The number of pacemaker implants is growing because of newer indications. There are a few million pacemaker patients worldwide with hundreds of thousands of new implants yearly. Knowledge of different modes, timing cycles, and event markers, as well as newer algorithms, is necessary for accurate diagnosis of pacing system malfunction.
Although true pulse generator failure is very rare, pacing system malfunction occurs occasionally. Pacing system malfunction can be due to malfunction of lead, electrode-tissue interface, or pulse generator. Most of these malfunctions can be corrected by simple reprogramming of the device. The majority of malfunctions in fact are due to normal programmed pacemaker function. Thorough understanding of the cause of malfunction is extremely important for accurate diagnosis and management.

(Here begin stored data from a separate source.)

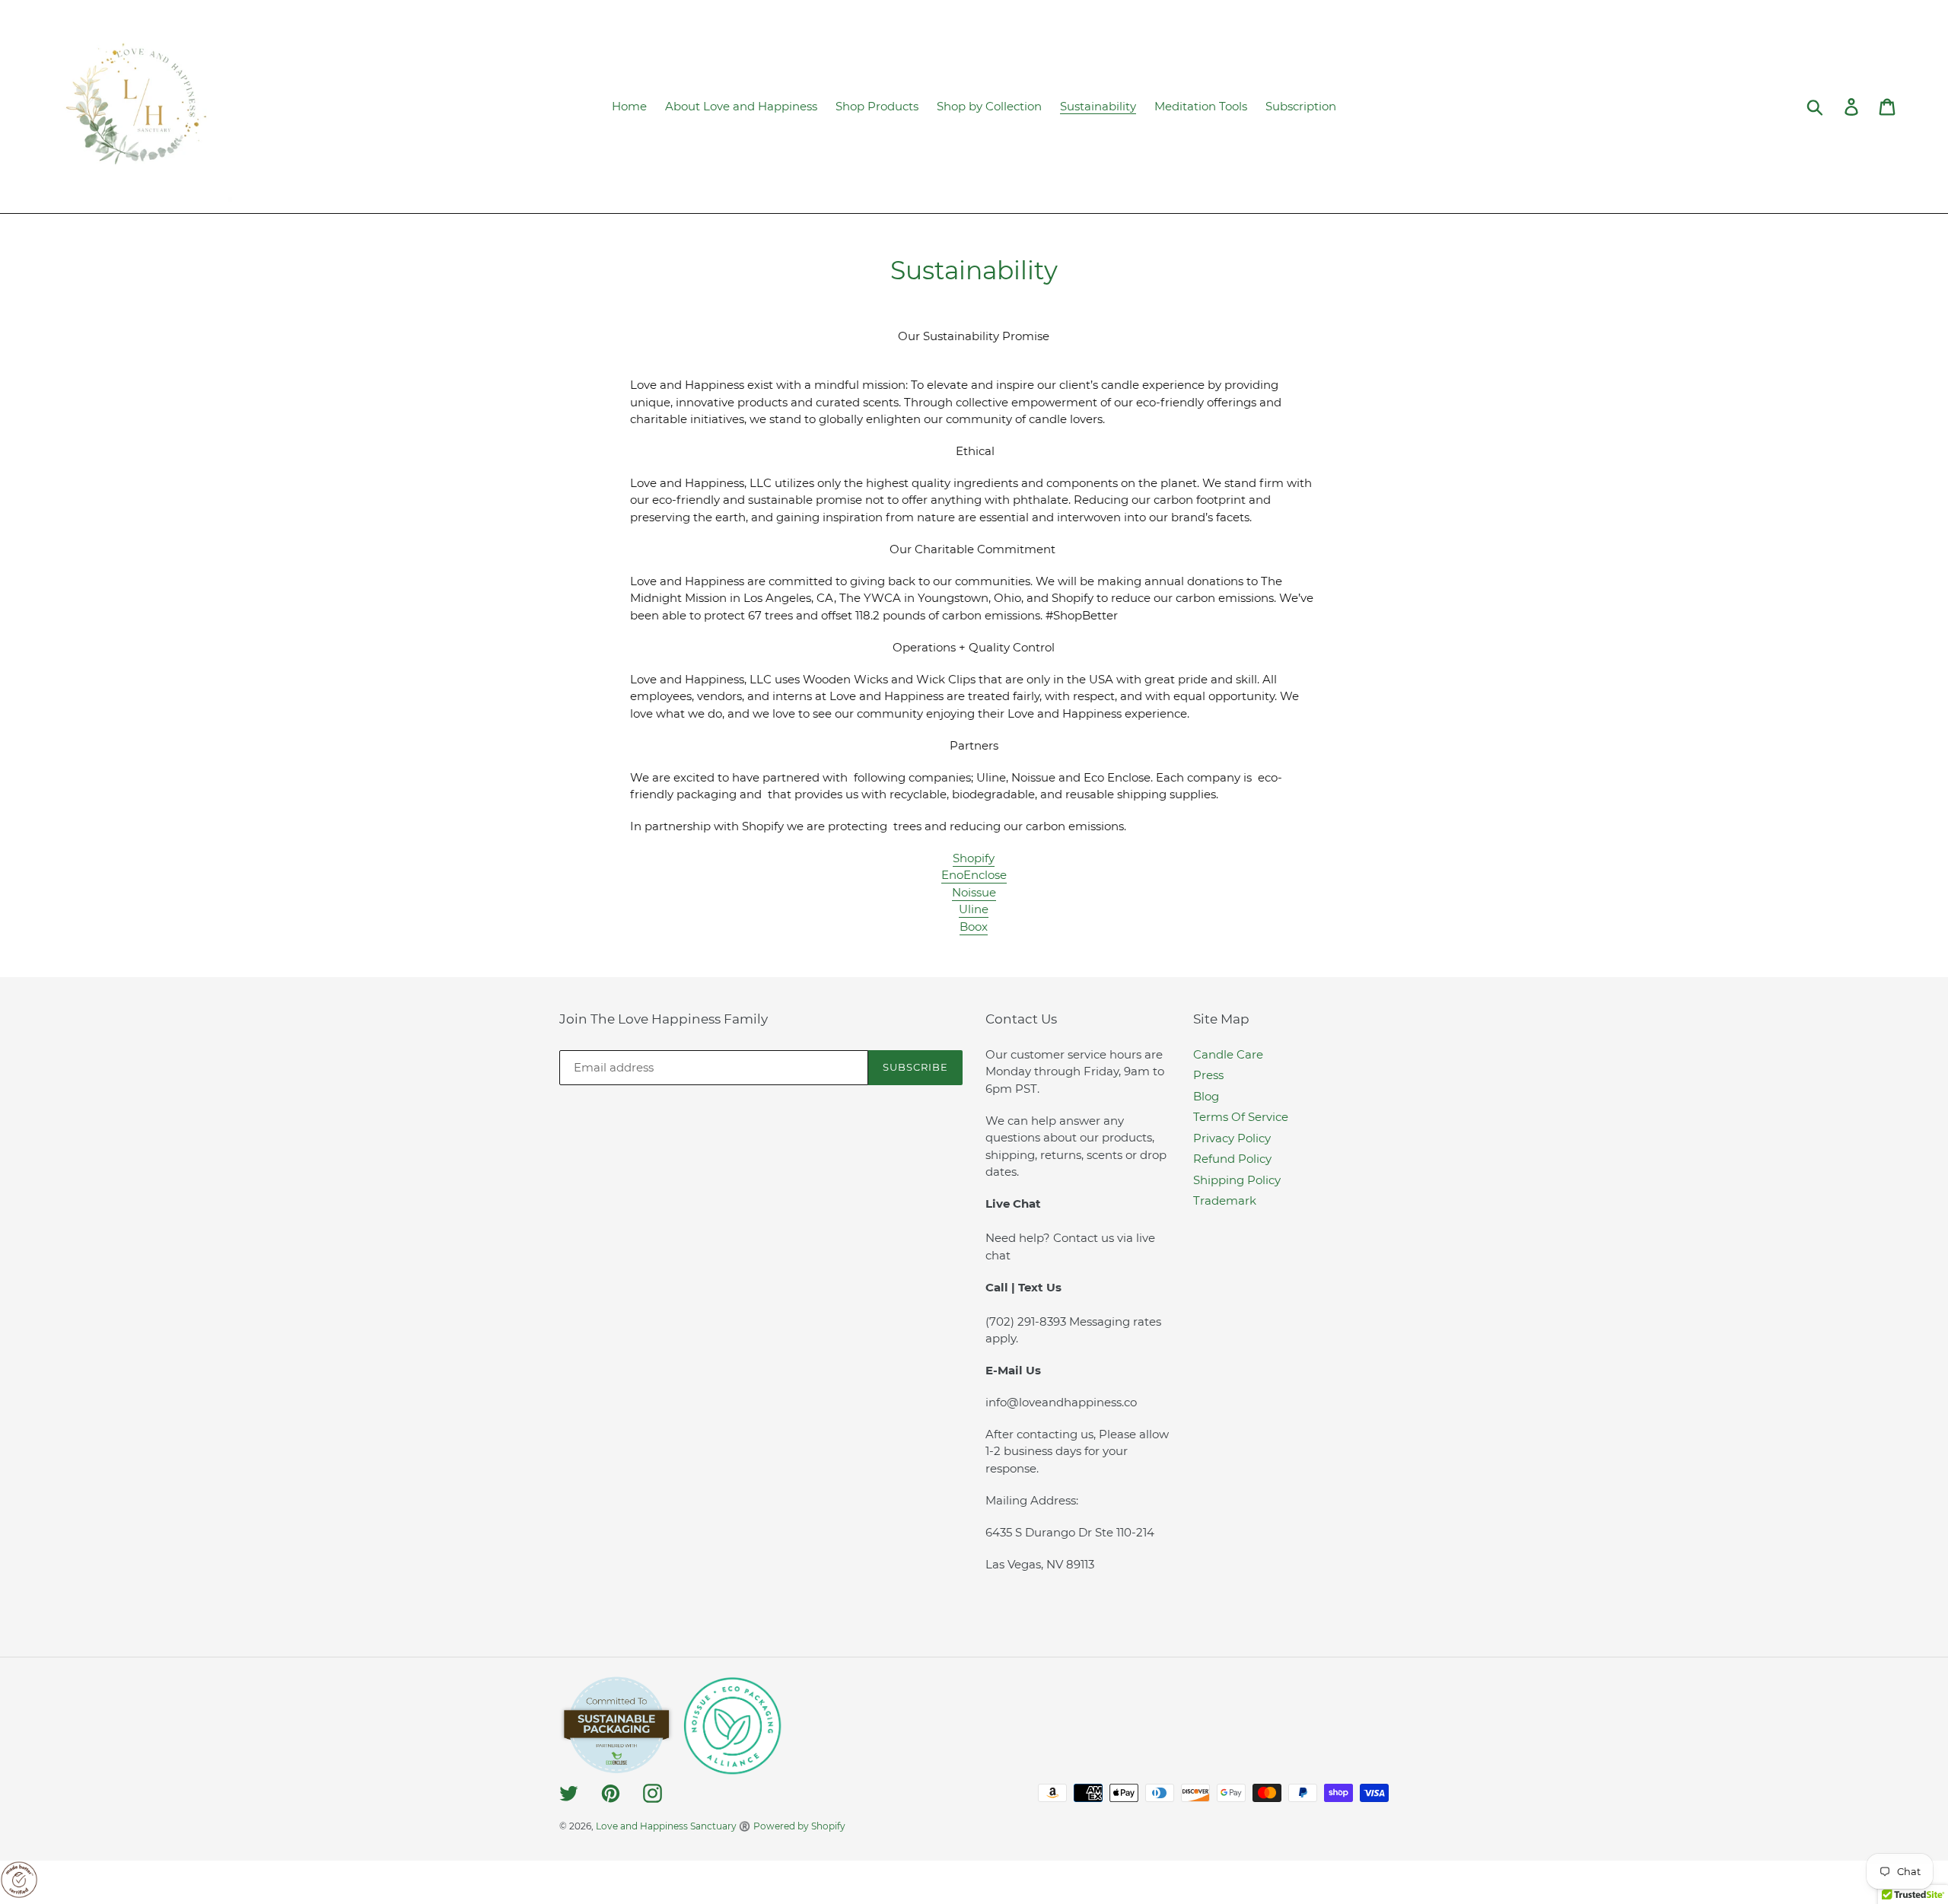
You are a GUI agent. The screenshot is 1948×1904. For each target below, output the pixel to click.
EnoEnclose (974, 875)
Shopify (974, 858)
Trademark (1224, 1200)
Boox (974, 926)
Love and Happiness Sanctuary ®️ (673, 1826)
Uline (973, 909)
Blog (1206, 1096)
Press (1208, 1075)
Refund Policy (1232, 1158)
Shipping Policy (1237, 1180)
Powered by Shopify (799, 1826)
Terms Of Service (1240, 1117)
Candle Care (1228, 1054)
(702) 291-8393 (1027, 1321)
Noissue (974, 892)
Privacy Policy (1232, 1138)
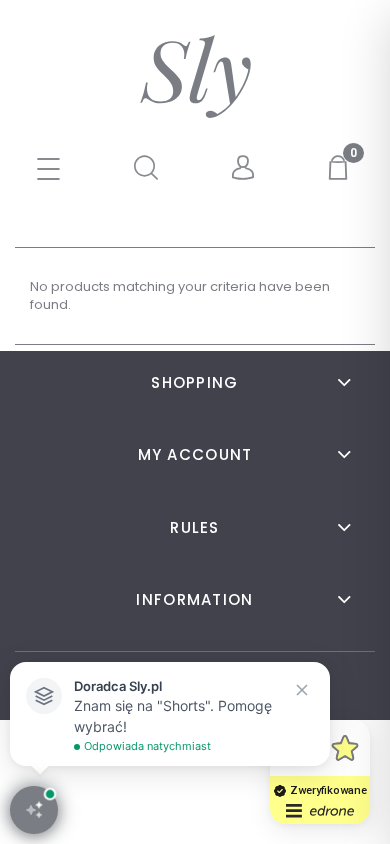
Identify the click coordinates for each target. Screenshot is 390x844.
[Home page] (195, 76)
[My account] (244, 168)
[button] (49, 171)
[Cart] (341, 167)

Maisel reported pacemaker generator failure rate of 0.46% based on US FDA reports and 1.3 malfunctions per 1000 person-years based on device registries. [1, 2] Actual incidence of pacemaker malfunction, however, would be higher since these numbers are exclusive of lead failure. Hauser et al reported a 2% device electronic failure rate at their center. 
Actual incidence of pacemaker malfunction is unknown.
Overall morbidity and mortality depend on the underlying cause of malfunction as well as the patient's dependency on the pacemaker. Most pacing system malfunctions are benign, although conditions such as cross-talk inhibition or runaway pacemaker can be life threatening. Maisel reported a 1 in 75,000 death rate among pacer implants.